** Prompt **
Return all the entries word for word.

[Stored data]
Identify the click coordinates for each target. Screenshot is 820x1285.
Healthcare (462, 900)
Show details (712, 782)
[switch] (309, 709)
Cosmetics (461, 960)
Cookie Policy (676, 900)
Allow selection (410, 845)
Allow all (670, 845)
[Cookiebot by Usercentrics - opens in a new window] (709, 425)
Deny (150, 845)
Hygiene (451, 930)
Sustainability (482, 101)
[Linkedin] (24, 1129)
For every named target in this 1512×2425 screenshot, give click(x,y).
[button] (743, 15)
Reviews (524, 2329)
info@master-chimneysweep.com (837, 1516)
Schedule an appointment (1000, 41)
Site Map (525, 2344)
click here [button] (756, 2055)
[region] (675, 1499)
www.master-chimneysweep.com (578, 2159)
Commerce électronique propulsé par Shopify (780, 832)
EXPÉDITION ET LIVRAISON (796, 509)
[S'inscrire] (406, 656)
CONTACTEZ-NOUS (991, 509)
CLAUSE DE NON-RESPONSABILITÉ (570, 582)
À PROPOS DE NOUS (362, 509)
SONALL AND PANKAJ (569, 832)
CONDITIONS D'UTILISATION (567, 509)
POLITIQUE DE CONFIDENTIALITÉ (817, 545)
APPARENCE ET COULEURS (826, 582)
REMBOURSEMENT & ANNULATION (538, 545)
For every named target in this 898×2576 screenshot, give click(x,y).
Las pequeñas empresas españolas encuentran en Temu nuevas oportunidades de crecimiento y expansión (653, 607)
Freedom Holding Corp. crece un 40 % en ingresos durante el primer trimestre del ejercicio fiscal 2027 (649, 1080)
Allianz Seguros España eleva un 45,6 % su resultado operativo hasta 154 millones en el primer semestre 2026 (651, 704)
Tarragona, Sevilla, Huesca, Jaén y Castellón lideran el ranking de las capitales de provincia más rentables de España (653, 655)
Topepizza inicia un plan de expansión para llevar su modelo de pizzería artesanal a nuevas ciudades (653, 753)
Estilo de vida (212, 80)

** Written answer **
Identify the click coordinates for each target. Screenshot is 820x1285.
Healthcare (462, 900)
Show details (712, 782)
[switch] (309, 709)
Cosmetics (461, 960)
Cookie Policy (676, 900)
Allow selection (410, 845)
Allow all (670, 845)
[Cookiebot by Usercentrics - opens in a new window] (709, 425)
Deny (150, 845)
Hygiene (451, 930)
Sustainability (482, 101)
[Linkedin] (24, 1129)
For every named target in this 1512×2425 screenshot, give click(x,y).
[button] (743, 15)
Reviews (524, 2329)
info@master-chimneysweep.com (837, 1516)
Schedule an appointment (1000, 41)
Site Map (525, 2344)
click here [button] (756, 2055)
[region] (675, 1499)
www.master-chimneysweep.com (578, 2159)
Commerce électronique propulsé par Shopify (780, 832)
EXPÉDITION ET LIVRAISON (796, 509)
[S'inscrire] (406, 656)
CONTACTEZ-NOUS (991, 509)
CLAUSE DE NON-RESPONSABILITÉ (570, 582)
À PROPOS DE NOUS (362, 509)
SONALL AND PANKAJ (569, 832)
CONDITIONS D'UTILISATION (567, 509)
POLITIQUE DE CONFIDENTIALITÉ (817, 545)
APPARENCE ET COULEURS (826, 582)
REMBOURSEMENT & ANNULATION (538, 545)
For every named target in this 898×2576 screenshot, give click(x,y).
Las pequeñas empresas españolas encuentran en Temu nuevas oportunidades de crecimiento y expansión (653, 607)
Freedom Holding Corp. crece un 40 % en ingresos durante el primer trimestre del ejercicio fiscal 2027 (649, 1080)
Allianz Seguros España eleva un 45,6 % su resultado operativo hasta 154 millones en el primer semestre 2026 (651, 704)
Tarragona, Sevilla, Huesca, Jaén y Castellón lideran el ranking de las capitales de provincia más rentables de España (653, 655)
Topepizza inicia un plan de expansión para llevar su modelo de pizzería artesanal a nuevas ciudades (653, 753)
Estilo de vida (212, 80)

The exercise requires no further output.